The paper "KG2: Learning to Reason Science Exam Questions with Contextual Knowledge Graph Embeddings" (1805.12393) addresses the formidable challenge of constructing QA systems capable of answering complex science exam questions presented in the AI2 Reasoning Challenge (ARC). Current QA systems excel in datasets requiring only surface-level reasoning, but falter with questions demanding advanced logical inference as demonstrated by their performance barely exceeding random baselines on the ARC Challenge Set. To overcome these hurdles, the authors propose KG2, a sophisticated framework designed to mimic human reasoning processes by leveraging contextual knowledge graphs.

Methodology

At the core of KG2 is the construction of pairwise contextual knowledge graphs for each science question and its corresponding supporting sentences. The hypothesis—composed of the question stem and answer option—is articulated as a graph, serving as the focal point for subsequent reasoning. Likewise, supporting sentences from a large science-related corpus are transformed into graphs. KG2’s reasoning relies on neural embeddings of these graphs, facilitating inference drawn from learned relational patterns.

The process involves several distinct phases:

  1. Hypothesis Generation: A hypothesis is generated by synthesizing the semantic content of the question stem with each potential answer. This serves as the query to search the corpus for supporting evidence.
  2. Support Retrieval: Potentially relevant sentences are retrieved from the corpus based on the generated hypothesis. Sentences with negation or unexpected characters are filtered to enhance coherence.
  3. Knowledge Graph Construction: Relation triples extracted via Open IE are aggregated to form contextual knowledge graphs. These graphs capture the predicate relationships essential for inferential reasoning.
  4. Graph Embedding Learning: To rank candidate answers, embeddings are learned for the hypothesis-supporting graph pairs, using a neural network approach. The scoring function assesses relational consistency between pairs.

Experimental Results

Experiments demonstrate that KG2 significantly outperforms existing baseline models on the ARC Challenge Set. In particular, KG2 achieves a test score of 31.70, a substantial improvement over the previous best result of 26.97. This indicates effective integration of relational reasoning and contextual embedding techniques.
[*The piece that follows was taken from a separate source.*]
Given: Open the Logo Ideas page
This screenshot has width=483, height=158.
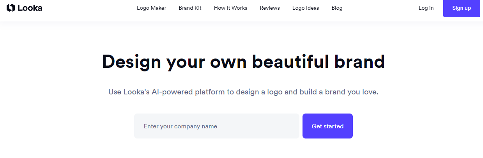Looking at the screenshot, I should tap(306, 8).
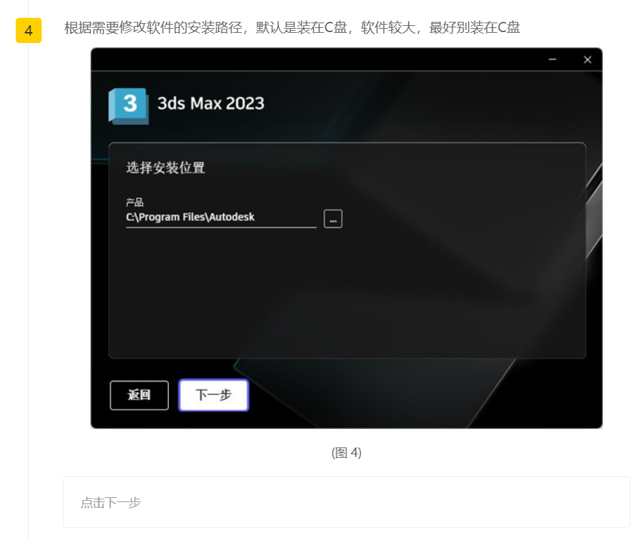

The study highlights an estimated upper bound of 36.25, denoting the score achievable if all learnable questions were answered correctly. Analysis reveals that limitations stem from a lack of supporting evidence in the corpus and the inefficacy of current extraction methods for complex reasoning questions.

Implications and Future Directions

KG2 offers compelling insights into enhancing QA systems through relational reasoning and knowledge graph embeddings. The ability to transform textual support into an embedded graph format for reasoning parallels cognitive synthesis, a hallmark of human exam-taking processes. Practical applications extend to educational tools and automated tutoring systems, where nuanced understanding and inference are paramount.

Future research will likely focus on harnessing external knowledge sources to enrich support for complex reasoning questions. Additionally, refining IE techniques for more comprehensive parsing and exploration of complex graph structures remains a promising endeavor. With ongoing advancements, AI systems could increasingly emulate human-like reasoning, marking progress toward the ultimate goal of robust, generalizable AI.

Conclusion

The authors of "KG2: Learning to Reason Science Exam Questions with Contextual Knowledge Graph Embeddings" have introduced a robust framework that advances QA capabilities through relational graphs and neural embeddings. The promising results on the ARC Challenge Set not only set a new benchmark but also pave the way for future exploration in the domain of AI-based reasoning, highlighting key areas for ongoing research and technological refinement.